Kettillonia (2021) p/b 48pp £8.00 (ISBN 9781902944364)
This entertaining mini-collection from one of Scotland’s leading contemporary poets and literary critics makes a delightful gift for classicists. Robert Crawford has engaged with classical literature in his work regularly (e.g. in his 2011 Simonides, with splendid photos by Norman McBeath), as well as serving as President of the Classical Association, and this volume offers a brilliant tribute to a series of literary, mythological and historical figures and ideas from the ancient world by means of micro-poems using only their names, beautifully set out in elegant black serif capitals against a grey-scale background.

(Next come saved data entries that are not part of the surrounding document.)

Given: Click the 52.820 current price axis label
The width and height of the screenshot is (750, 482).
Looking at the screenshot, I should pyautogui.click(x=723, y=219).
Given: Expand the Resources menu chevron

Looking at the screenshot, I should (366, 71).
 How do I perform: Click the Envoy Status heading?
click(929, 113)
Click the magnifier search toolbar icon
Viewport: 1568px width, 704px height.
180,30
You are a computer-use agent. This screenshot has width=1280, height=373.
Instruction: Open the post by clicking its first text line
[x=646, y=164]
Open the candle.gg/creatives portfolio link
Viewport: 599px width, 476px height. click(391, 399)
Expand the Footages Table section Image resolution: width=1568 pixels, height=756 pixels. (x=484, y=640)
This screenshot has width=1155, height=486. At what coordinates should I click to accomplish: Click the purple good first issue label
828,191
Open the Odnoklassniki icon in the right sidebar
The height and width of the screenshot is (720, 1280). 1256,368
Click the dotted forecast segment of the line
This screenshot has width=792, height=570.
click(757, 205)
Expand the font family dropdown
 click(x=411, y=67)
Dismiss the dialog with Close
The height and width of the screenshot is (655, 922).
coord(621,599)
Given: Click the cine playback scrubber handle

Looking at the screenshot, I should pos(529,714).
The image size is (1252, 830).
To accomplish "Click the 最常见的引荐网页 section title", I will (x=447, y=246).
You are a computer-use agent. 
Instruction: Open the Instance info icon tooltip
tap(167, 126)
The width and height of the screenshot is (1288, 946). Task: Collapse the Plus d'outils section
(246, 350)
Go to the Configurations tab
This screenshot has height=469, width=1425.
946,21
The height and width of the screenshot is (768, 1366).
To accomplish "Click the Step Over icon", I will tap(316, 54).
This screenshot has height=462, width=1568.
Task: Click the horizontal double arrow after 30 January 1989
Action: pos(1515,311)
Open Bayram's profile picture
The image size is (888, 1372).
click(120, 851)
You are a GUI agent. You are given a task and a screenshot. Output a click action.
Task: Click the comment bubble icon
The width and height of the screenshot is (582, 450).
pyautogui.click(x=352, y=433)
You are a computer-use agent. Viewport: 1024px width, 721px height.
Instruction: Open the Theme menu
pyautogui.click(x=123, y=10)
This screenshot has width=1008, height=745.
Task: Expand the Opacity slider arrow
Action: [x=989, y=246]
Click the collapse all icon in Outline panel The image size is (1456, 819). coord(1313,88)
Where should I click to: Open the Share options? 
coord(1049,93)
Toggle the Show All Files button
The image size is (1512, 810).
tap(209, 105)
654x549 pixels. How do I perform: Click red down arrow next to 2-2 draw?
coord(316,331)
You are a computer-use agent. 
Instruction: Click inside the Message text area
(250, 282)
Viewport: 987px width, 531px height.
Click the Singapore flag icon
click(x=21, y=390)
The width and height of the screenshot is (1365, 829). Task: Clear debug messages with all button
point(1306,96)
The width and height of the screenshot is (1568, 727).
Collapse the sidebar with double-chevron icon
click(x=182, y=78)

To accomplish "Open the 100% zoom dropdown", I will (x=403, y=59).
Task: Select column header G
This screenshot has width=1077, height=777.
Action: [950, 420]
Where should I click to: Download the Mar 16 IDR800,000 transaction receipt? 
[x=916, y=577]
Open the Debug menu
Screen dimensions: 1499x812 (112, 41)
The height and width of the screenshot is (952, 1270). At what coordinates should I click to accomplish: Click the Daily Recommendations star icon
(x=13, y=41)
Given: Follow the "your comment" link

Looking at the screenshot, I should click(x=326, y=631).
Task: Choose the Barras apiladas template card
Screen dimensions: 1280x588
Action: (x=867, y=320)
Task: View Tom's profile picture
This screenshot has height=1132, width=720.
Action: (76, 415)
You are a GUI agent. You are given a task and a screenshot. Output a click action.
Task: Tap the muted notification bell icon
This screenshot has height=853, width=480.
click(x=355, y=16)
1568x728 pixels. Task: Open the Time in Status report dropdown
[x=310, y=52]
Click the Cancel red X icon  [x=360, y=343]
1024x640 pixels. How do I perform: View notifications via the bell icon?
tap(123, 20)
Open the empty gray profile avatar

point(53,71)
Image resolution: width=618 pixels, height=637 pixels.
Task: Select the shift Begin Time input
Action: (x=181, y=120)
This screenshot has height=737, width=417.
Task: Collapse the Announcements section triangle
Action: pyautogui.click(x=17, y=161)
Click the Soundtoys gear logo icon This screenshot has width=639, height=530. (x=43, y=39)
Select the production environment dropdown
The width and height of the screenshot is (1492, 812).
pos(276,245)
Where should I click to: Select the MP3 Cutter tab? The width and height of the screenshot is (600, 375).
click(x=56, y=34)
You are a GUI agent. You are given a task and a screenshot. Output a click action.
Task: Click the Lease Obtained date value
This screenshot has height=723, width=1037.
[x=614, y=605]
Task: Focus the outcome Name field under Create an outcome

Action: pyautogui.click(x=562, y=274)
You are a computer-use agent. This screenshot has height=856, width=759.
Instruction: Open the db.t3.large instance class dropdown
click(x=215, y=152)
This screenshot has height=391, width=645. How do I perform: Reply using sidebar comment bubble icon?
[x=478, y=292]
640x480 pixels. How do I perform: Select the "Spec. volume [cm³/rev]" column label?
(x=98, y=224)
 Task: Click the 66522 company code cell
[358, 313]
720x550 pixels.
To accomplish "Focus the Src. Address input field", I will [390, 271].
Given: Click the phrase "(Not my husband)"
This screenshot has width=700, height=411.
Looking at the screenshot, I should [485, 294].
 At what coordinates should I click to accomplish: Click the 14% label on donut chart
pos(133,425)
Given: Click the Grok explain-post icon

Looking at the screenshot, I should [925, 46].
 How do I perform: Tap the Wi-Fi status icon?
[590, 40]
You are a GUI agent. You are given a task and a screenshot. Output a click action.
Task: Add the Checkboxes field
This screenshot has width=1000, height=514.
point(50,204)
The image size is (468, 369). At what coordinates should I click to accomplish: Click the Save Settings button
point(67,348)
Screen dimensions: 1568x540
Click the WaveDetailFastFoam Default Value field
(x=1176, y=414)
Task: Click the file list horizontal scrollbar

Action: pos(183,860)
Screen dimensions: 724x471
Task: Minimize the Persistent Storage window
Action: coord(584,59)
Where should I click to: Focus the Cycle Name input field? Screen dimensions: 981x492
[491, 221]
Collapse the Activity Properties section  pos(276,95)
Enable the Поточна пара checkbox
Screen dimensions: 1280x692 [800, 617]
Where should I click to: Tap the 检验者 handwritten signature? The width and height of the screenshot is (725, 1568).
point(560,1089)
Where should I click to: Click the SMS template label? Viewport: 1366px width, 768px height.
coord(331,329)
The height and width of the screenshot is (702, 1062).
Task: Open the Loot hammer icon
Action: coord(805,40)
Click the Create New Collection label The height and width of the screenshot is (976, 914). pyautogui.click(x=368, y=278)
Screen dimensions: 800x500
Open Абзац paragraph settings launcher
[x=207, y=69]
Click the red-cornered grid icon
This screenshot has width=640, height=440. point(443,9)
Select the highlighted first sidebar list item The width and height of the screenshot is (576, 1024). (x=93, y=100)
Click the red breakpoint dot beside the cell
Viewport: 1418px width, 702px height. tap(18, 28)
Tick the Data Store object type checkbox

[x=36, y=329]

These works, as the author notes, thus belong to the tradition of ‘concrete poetry’, found in the modern Scottish work of Edwin Morgan and Ian Hamilton Finlay, in which typographical form makes the key contribution to meaning, which itself has roots in the figure poems of Hellenistic Greece by which the poem’s actual shape suggests its subject (as well as a history in English poetry going back at least to George Herbert).
The volume’s blurb suggests that this format marries ancient figures and stories with that most modern form of compressed communication, the text message, and in that sense what we have here is a miniaturised body of classical learning for our own age. Horace’s famous analogy of poetry and graphic depiction from the Ars Poetica (ut pictura poesis, ‘A poem is like a picture’), fittingly forms the epigraph of the collection, and these depicted names are indeed mini-poems, with particular attitudes and perspectives on the figures wittily expressed through clever layout in a form of riddle which classical readers will much enjoy.
A few examples, without spoiling too many of the pleasures of unravelling these mini-puzzles. The arrangement of Sisyphus’ name represents his perpetual rolling up of his rock and its perpetual subsequent descent, that of Sisyphus a consummation which is always out of reach; that of the Cyclops uses the letter I to express his monocularity, that of Socrates reflects his perpetual questioning of conventional values, that of Pythagoras his interest in equilateral triangles, that of Maecenas his worldly riches, that of Hercules his hypermasculinity, that of Venus her sensuality.
These rebus-style puns are ideal for enthusiasts for classical stories and myths, and some at least can be appreciated by readers of all ages; one or two are still testing this reader, but many can be used to communicate key ideas about ancient myth to new enthusiasts. A must for winter evenings.